Primed by that first session with Melanie, I found myself making notes of how every speaker I listened to first addressed the room. Unsurprisingly, almost every one of them did so with a narrative. Why, and what can we learn from this?
Our brains are wired for stories
I say unsurprising because storytelling is commonplace in public speaking. Nobody wants to chuck facts and figures at a room for 45 minutes, and nobody wants to be on the receiving end of that either. You want to be understood and to understand.
'Storytelling means opening yourself up to, and establishing a connection with, your audience.'
Look a little closer: Emily shared a personal truth with us. Lisa inspired us with a struggle she experienced.
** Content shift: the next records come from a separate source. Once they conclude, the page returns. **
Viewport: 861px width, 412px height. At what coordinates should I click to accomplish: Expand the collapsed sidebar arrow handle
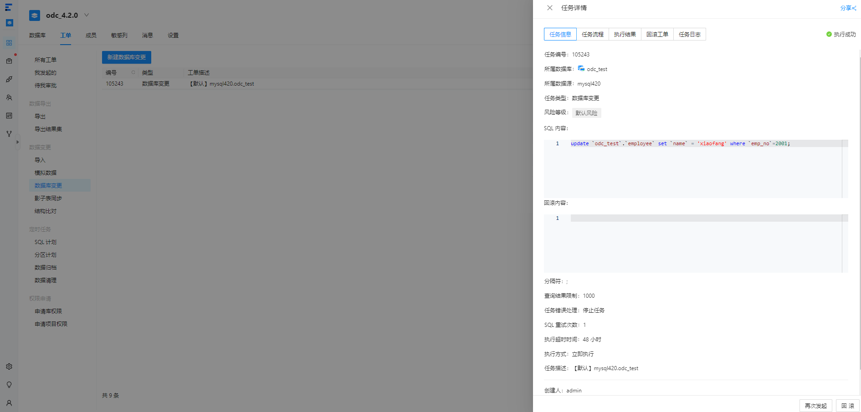coord(18,142)
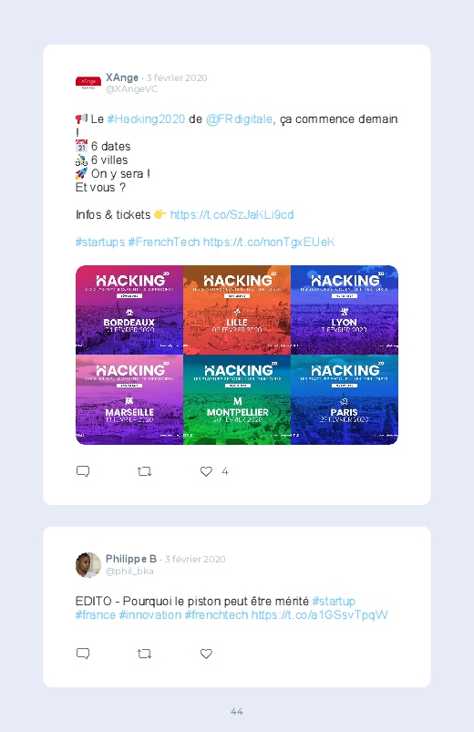Viewport: 474px width, 732px height.
Task: Open the @FRdigitale mention
Action: click(x=239, y=119)
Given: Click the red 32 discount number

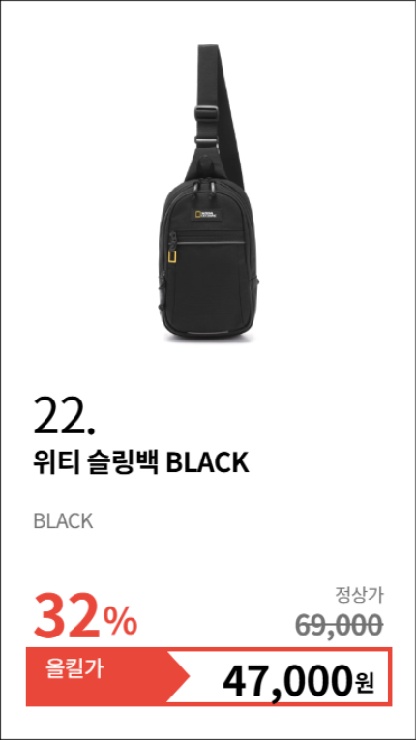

By writing about Rusti's story, Melanie put a name and a face to an otherwise dry statistic about women in the US penitentiary system. On its own, a statistic doesn't mean a huge amount. But Rusti? I cared about her. I engaged with her story. I wanted to know she was going to be okay.
As marketers, as salespeople, and as business owners, we want to elicit the same engagement, that same sense of empathy and connection, from our content.
Discover more about theart of business storytelling(including nine awesome tips from professional novelists, content marketers, and storytellers).
Telling the stories that engage your prospects, wherever they are in their buyer's journey
Taking a stronger editorial stance in the articles and videos you’re producing by telling relevant, relatable stories is one of the single most powerful tools you have up your sleeve — especially when you consider the fundamental role content plays today across marketing, sales, and services.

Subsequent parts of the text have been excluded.